BBC Radio had a great dive into the archives tonight (Saturday), with a show about our past visions of the Future House.
From the 1970s it featured the first well-developed idea for an off-grid home — The Autonomous House designed by Brenda and Robert Vale. And from the 80s – Biosphere 2. Both were off-grid ideas that were ahead of their time. The Vale’s ideas are just coming to fruition all over the US and the UK
Fifty years ago the Ideal Home Exhibition’s House of the Future – set far ahead, in the year 1981 – was a vision in moulded plastic, complete with a couple relaxing in what seemed to be ultramodern underwear.
House of the Future looks back over half a century of such predictions of domestic bliss, tracking the rise and fall of faith in technology and its influences on futuristic visions of the home.
Radical architects in 1950s and 60s were inspired by space-age technology and their extravagant designs assumed unlimited oil and endless synthetic materials.
In the 1970s and 80s futurists worried that human activities threatened fragile planet Earth.

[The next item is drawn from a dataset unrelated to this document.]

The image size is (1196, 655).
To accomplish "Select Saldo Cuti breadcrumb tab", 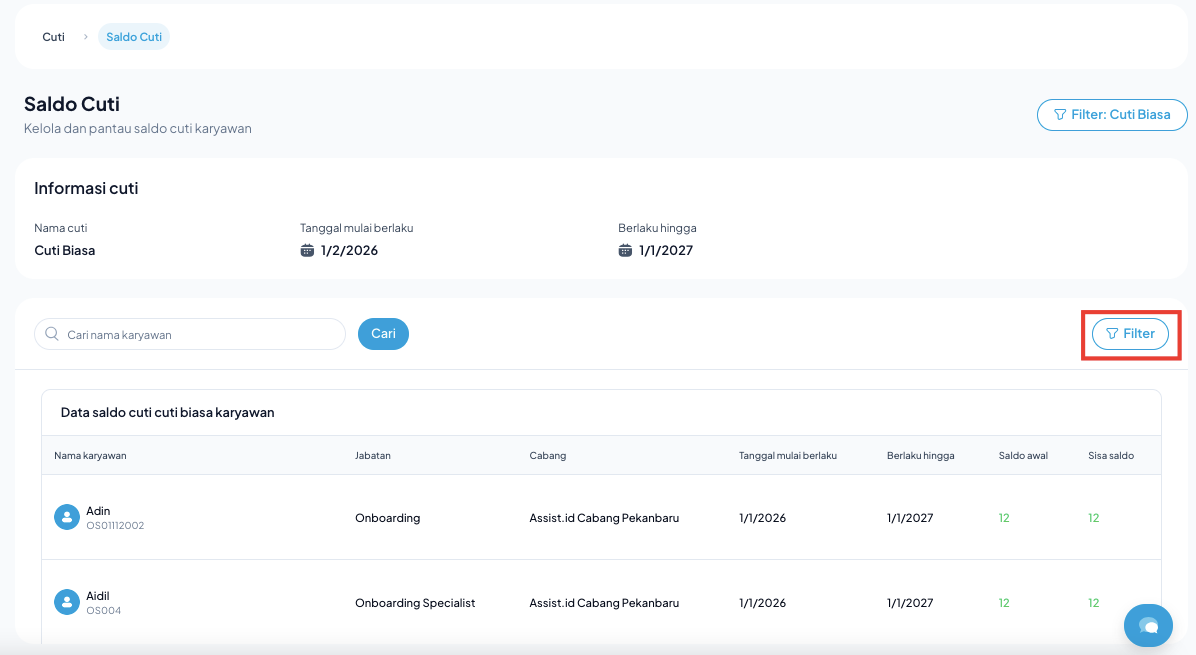I will 133,37.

Environmentally-aware architects dreamed of fuel efficient, low-waste, sustainable homes of the future.
Digital technology reached our living rooms in the 1990s. Computer companies offered us digital slaves but one architect fought a lone battle against Big Brother, rejecting new technology in favour of Victorian pulleys and periscopes.
Ultimately the programe retreated into middle-of-the-road cliches but it covered some great archive material in doing so.